Word Against Image: A Reconsideration of Calvin’s View on the Role of Art in Worship
 in Calvin, Beza and Later Calvinism: Papers Presented at the 15th Colloquium of the Calvin Studies Society,
April 7-9, 2005
, ed. David Foxgrover, 83-108, Grand Rapids, Michigan (Calvin Studies Society) 2006.


Michael L. Monheit


Calvin was much more hostile to religious images than his fellow reformer Martin Luther.   This hostility may well be a more defining feature of Reformed Protestantism than the doctrine of predestination or an emphasis upon the independence of the church from even Protestant secular governments, as Phil Benedict’s recent study has suggested.
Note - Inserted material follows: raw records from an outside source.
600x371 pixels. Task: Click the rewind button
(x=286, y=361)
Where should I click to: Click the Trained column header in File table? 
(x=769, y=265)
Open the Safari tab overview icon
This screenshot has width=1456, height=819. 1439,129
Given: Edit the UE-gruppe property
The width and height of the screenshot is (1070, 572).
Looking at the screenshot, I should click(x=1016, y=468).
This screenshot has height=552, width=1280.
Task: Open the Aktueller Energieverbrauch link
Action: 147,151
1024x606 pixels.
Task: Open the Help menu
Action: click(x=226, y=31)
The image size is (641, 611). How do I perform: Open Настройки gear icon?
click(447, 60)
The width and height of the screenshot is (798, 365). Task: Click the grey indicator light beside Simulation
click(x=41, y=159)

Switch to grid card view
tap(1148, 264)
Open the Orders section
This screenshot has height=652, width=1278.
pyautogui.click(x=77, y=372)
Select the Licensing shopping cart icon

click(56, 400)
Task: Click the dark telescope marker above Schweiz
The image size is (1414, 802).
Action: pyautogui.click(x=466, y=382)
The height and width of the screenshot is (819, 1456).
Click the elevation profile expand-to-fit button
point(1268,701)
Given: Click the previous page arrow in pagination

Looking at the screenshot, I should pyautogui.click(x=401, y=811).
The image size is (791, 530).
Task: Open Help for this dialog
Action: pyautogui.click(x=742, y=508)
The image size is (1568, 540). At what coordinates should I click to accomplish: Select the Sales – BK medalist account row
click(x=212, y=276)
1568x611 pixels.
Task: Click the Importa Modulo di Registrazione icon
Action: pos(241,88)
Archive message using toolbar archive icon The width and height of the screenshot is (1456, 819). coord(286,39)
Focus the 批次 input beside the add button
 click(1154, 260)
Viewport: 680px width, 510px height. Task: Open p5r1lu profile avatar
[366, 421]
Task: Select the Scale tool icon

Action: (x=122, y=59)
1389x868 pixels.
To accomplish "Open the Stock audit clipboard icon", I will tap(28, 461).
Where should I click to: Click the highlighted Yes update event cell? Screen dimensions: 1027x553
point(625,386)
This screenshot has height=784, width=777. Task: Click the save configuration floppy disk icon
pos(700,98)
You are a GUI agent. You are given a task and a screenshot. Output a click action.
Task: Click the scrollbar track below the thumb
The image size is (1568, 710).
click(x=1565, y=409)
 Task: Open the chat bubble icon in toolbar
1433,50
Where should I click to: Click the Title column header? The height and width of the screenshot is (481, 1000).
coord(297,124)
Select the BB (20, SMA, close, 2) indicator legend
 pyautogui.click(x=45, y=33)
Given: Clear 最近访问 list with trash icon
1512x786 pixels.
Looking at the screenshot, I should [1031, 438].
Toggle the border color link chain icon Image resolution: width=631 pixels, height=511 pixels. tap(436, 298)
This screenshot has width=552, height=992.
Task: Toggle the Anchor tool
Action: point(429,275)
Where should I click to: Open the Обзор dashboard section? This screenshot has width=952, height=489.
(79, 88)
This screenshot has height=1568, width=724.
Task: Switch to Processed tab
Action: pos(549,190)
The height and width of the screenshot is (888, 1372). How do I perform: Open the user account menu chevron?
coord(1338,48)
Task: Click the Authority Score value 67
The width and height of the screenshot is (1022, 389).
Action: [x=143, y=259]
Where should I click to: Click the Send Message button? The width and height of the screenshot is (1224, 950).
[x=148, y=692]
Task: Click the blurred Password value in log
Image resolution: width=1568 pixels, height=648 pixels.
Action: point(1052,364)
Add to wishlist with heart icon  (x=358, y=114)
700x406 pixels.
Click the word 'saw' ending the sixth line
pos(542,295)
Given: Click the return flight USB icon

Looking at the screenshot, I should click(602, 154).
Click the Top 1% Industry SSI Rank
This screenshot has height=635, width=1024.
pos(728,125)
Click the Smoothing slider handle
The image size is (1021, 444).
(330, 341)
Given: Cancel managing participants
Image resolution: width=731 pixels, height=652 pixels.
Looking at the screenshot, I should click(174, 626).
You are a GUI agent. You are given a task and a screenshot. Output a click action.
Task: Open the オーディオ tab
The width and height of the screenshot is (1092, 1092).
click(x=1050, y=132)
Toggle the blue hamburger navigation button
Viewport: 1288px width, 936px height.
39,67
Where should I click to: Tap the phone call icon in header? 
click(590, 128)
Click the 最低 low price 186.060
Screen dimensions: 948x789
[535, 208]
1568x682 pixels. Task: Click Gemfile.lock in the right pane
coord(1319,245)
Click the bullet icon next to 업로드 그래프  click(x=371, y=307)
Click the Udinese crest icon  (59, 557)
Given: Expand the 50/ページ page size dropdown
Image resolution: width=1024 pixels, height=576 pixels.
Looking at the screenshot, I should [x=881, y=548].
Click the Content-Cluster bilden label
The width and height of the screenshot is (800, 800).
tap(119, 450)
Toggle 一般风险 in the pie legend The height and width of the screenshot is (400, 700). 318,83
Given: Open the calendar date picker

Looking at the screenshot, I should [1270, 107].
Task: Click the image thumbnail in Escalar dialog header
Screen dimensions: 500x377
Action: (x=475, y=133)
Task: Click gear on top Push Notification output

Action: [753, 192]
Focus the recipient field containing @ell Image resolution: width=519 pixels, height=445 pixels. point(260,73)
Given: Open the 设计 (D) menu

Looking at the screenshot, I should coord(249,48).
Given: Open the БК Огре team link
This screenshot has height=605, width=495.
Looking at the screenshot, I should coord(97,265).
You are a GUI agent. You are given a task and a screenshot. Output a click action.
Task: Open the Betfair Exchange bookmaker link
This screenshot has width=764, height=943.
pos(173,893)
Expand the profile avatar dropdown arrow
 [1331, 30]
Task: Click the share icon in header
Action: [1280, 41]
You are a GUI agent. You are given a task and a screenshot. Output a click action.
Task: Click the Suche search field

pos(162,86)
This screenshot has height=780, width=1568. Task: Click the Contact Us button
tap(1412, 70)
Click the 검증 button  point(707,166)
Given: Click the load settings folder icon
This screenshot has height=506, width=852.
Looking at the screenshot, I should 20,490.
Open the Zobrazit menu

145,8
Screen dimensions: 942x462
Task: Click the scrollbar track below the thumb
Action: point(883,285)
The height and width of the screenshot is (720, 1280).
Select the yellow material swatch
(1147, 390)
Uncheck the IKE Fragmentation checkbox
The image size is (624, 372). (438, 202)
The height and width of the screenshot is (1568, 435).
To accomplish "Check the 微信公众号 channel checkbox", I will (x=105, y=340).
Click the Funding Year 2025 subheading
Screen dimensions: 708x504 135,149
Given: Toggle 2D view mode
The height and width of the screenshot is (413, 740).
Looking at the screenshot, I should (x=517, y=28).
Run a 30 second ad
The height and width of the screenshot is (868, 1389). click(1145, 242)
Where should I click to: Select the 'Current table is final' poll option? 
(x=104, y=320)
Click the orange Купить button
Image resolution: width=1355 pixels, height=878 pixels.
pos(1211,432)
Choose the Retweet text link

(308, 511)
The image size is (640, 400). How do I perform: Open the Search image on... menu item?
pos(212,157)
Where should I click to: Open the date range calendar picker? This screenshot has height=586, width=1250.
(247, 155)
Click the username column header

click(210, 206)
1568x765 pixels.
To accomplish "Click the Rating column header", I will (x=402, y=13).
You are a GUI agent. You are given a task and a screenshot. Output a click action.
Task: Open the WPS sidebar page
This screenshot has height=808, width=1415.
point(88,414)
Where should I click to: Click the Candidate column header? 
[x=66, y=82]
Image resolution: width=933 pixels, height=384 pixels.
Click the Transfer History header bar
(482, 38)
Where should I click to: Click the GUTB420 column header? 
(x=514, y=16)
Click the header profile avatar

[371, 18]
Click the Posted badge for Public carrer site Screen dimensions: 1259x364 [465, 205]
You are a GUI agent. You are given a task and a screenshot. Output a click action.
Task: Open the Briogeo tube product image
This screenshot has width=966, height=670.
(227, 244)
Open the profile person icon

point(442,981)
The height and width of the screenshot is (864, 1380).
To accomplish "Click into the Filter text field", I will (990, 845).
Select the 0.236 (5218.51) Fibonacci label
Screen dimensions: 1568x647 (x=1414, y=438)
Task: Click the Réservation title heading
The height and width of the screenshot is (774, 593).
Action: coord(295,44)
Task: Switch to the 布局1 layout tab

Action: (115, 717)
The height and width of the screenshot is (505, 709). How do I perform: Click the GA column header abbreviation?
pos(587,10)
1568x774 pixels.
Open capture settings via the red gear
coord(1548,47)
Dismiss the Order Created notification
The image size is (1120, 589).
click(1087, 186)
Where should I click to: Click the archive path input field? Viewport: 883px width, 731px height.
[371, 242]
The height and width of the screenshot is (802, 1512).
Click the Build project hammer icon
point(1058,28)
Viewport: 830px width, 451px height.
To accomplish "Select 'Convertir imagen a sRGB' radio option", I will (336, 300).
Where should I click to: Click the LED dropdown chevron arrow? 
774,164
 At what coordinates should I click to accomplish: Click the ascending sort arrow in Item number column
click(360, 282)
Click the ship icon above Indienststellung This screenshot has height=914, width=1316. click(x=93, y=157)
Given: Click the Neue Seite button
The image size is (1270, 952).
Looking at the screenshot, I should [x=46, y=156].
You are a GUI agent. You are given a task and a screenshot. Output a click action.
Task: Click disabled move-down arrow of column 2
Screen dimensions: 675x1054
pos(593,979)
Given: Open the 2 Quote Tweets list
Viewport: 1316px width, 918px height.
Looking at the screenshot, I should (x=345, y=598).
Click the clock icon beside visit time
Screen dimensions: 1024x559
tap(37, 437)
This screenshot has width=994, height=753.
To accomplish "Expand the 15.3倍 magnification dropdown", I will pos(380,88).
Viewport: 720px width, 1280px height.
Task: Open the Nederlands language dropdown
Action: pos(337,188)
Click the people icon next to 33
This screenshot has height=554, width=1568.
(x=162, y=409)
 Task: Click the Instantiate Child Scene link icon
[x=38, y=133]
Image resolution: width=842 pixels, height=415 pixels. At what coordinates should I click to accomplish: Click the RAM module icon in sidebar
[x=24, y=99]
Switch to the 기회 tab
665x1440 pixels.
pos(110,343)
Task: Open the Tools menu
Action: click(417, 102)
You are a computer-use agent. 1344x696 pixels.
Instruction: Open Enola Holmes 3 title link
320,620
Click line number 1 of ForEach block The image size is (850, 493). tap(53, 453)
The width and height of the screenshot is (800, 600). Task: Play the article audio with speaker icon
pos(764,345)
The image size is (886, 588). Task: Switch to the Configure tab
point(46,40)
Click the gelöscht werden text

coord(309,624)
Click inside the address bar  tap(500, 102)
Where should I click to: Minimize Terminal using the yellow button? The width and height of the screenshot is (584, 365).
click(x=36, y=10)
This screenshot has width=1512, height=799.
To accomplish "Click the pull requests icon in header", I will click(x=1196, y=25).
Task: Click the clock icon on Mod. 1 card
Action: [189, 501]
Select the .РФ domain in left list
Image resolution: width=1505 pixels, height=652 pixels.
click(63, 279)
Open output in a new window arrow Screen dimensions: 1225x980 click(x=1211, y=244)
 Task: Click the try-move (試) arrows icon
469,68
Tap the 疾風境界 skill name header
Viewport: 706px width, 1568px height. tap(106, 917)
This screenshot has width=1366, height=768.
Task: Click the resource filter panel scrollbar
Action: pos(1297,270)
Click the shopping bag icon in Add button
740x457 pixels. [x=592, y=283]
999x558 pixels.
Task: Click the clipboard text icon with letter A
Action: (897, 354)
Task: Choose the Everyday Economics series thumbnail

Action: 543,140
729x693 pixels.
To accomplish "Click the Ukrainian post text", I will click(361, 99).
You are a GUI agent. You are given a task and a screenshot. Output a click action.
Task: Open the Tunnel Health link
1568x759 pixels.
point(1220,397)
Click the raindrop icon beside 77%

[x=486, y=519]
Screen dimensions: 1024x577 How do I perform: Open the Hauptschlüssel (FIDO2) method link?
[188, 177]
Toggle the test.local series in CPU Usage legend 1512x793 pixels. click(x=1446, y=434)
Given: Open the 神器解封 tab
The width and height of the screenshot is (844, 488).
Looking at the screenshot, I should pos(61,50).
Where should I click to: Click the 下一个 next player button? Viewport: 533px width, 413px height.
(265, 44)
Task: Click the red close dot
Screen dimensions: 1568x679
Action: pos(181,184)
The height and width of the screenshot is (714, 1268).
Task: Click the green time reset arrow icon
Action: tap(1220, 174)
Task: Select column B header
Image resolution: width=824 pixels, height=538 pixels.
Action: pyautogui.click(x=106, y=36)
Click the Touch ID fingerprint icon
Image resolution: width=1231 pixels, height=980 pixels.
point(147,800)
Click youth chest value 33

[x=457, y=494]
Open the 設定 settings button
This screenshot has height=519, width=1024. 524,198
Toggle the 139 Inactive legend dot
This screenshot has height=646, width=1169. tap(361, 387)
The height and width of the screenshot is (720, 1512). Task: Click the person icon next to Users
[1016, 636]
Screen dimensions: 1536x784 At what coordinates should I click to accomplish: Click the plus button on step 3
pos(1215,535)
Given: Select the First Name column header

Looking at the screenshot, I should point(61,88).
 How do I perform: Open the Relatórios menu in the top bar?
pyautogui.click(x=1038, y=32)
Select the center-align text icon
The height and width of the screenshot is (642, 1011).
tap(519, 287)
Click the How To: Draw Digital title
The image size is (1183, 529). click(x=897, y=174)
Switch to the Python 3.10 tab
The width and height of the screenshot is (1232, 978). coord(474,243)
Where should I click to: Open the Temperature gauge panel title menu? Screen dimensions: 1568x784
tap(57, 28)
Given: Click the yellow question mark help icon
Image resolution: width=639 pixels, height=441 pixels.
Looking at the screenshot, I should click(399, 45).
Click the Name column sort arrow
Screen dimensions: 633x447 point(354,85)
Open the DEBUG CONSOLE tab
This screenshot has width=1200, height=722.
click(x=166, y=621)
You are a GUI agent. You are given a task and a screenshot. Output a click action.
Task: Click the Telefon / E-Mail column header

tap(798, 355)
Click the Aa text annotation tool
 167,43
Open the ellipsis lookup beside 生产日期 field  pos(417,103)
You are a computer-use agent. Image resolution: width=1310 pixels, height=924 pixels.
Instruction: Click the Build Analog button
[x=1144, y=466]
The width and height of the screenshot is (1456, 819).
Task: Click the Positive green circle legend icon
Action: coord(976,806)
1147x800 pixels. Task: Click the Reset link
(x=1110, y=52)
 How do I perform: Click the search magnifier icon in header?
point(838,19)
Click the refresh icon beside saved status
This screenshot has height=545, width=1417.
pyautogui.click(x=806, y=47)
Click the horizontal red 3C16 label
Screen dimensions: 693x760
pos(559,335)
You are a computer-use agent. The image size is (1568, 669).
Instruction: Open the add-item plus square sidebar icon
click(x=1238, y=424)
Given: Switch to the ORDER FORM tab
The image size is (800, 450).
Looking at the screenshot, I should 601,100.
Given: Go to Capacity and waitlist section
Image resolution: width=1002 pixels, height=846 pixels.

Yet many students of Calvin’s views have assumed that hostility to images is simply a corollary of his rejection of any role for saints, a rejection he of course shared with Luther; indeed it is sometimes argued that Luther simply failed to go far enough.  This paper considers such interpretations, but the emphasis is on an examination of Calvin’s own views.  It compares his views to those of Luther at appropriate points.  It argues that  there is no necessary connection between, on the one hand, a rejection of any role for prayers to or the intervention of saints, and on the other, a rejection of all religious images.  It suggests that neither a role for images as inspiring piety (suggested by Erasmus) or as providing memorials of key historical events in the history of Christianity (suggested by Luther), is incompatible with a rejection of traditionally Catholic attitudes toward other roles for saints.   It suggests that the peculiarities of Calvin’s view are especially evident when considering his rejection of images of Christ and the crucifixion, for, while rejecting the images, he obviously did not reject the reality and supreme importance of the events such images signified.

Finally, this paper links his thoroughgoing rejection of images to his attitude to the Bible and to the activities involving it, above all interpretation and preaching.  It suggests that personal, yet socially conditioned conflicts over the moral legitimacy of writing played a central role in his own conversion to religious reform, and that the influence of this issue inclined Calvin to deny that the sacred was present apart from the reading, writing or preaching of the Word of God. This led him, argues, to hold that emotional-inspirational experiences associated with images that others experienced as an outpouring of the sacred, were in reality sinful emotions expressing the depraved human desire to worship even the true God as an idol.